• [What you should do]: When you reach the line in the listing below that contains "Instruction: Click the gold", begin returning lines exactly as written, and stop after the line that contains "Task: Click the 제목 subject input field". Return no other lines.

• [Records for the exercise]:
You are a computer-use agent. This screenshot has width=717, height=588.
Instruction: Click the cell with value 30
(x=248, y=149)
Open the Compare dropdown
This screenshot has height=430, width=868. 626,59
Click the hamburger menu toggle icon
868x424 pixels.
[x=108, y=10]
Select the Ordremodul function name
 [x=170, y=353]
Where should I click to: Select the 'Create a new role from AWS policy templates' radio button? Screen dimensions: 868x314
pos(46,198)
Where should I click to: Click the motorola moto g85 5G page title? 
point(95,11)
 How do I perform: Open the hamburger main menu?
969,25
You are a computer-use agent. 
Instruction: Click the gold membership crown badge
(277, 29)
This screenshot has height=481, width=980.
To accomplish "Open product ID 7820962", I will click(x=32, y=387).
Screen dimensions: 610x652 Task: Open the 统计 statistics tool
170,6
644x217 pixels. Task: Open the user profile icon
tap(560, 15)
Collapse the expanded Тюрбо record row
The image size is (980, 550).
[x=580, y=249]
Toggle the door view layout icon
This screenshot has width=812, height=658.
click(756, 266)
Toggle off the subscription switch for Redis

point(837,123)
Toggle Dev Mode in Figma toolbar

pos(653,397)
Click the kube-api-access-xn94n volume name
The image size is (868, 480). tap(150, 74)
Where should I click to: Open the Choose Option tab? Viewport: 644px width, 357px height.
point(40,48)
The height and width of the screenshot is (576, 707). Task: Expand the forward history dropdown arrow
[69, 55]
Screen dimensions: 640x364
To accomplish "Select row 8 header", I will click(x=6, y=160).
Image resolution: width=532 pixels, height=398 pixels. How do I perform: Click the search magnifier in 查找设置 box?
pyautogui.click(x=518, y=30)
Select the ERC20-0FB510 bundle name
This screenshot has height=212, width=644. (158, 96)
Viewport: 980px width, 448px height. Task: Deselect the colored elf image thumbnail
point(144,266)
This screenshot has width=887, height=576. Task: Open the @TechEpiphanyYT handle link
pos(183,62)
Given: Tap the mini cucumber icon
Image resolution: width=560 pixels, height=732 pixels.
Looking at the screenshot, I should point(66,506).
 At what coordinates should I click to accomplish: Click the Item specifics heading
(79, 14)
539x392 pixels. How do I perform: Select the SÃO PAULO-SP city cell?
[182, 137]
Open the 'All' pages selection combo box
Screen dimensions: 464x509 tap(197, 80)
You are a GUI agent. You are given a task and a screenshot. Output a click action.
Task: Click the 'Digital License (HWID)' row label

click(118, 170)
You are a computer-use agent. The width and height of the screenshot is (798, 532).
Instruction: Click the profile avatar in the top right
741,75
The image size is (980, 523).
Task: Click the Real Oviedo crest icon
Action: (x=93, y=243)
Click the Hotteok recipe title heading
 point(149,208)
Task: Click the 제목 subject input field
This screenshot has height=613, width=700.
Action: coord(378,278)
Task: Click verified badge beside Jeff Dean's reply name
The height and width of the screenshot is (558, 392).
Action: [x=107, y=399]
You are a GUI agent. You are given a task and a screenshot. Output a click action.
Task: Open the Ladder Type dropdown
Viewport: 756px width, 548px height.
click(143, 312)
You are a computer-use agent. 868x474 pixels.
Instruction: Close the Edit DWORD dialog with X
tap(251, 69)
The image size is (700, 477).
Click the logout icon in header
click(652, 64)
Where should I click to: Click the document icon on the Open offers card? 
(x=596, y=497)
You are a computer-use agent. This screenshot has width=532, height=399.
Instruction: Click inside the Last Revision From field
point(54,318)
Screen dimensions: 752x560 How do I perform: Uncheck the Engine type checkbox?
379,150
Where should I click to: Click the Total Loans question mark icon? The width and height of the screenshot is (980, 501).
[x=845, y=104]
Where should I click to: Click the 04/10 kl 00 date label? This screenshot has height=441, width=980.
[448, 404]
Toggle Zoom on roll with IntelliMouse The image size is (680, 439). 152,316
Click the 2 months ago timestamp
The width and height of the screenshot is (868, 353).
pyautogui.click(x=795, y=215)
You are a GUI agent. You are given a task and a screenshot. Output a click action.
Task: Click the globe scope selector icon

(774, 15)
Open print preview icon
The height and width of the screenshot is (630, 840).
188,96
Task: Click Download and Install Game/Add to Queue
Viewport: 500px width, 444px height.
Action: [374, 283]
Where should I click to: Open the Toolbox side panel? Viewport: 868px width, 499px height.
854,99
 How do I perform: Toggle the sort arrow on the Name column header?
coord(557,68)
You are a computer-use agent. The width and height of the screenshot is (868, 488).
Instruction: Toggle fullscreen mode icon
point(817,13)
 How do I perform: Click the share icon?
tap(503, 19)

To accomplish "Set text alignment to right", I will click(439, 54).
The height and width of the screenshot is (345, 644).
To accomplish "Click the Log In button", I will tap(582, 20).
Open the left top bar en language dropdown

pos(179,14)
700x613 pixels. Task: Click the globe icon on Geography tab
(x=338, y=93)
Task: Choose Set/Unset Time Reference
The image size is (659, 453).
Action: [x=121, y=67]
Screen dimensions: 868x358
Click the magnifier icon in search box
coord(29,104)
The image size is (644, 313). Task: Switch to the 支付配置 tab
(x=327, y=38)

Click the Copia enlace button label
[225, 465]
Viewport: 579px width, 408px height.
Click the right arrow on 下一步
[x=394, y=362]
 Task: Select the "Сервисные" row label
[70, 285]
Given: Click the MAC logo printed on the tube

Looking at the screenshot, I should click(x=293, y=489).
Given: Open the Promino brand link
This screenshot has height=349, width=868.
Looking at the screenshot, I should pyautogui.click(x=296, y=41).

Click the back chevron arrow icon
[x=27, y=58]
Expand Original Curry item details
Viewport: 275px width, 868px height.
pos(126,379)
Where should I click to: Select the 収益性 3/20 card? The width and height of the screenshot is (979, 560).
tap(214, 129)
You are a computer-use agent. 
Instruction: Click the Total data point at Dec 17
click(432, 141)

• [Result]:
Instruction: Click the gold membership crown badge
(277, 29)
This screenshot has height=481, width=980.
To accomplish "Open product ID 7820962", I will click(x=32, y=387).
Screen dimensions: 610x652 Task: Open the 统计 statistics tool
170,6
644x217 pixels. Task: Open the user profile icon
tap(560, 15)
Collapse the expanded Тюрбо record row
The image size is (980, 550).
[x=580, y=249]
Toggle the door view layout icon
This screenshot has width=812, height=658.
click(756, 266)
Toggle off the subscription switch for Redis

point(837,123)
Toggle Dev Mode in Figma toolbar

pos(653,397)
Click the kube-api-access-xn94n volume name
The image size is (868, 480). tap(150, 74)
Where should I click to: Open the Choose Option tab? Viewport: 644px width, 357px height.
point(40,48)
The height and width of the screenshot is (576, 707). Task: Expand the forward history dropdown arrow
[69, 55]
Screen dimensions: 640x364
To accomplish "Select row 8 header", I will click(x=6, y=160).
Image resolution: width=532 pixels, height=398 pixels. How do I perform: Click the search magnifier in 查找设置 box?
pyautogui.click(x=518, y=30)
Select the ERC20-0FB510 bundle name
This screenshot has height=212, width=644. (158, 96)
Viewport: 980px width, 448px height. Task: Deselect the colored elf image thumbnail
point(144,266)
This screenshot has width=887, height=576. Task: Open the @TechEpiphanyYT handle link
pos(183,62)
Given: Tap the mini cucumber icon
Image resolution: width=560 pixels, height=732 pixels.
Looking at the screenshot, I should point(66,506).
 At what coordinates should I click to accomplish: Click the Item specifics heading
(79, 14)
539x392 pixels. How do I perform: Select the SÃO PAULO-SP city cell?
[182, 137]
Open the 'All' pages selection combo box
Screen dimensions: 464x509 tap(197, 80)
You are a GUI agent. You are given a task and a screenshot. Output a click action.
Task: Click the 'Digital License (HWID)' row label

click(118, 170)
You are a computer-use agent. The width and height of the screenshot is (798, 532).
Instruction: Click the profile avatar in the top right
741,75
The image size is (980, 523).
Task: Click the Real Oviedo crest icon
Action: (x=93, y=243)
Click the Hotteok recipe title heading
 point(149,208)
Task: Click the 제목 subject input field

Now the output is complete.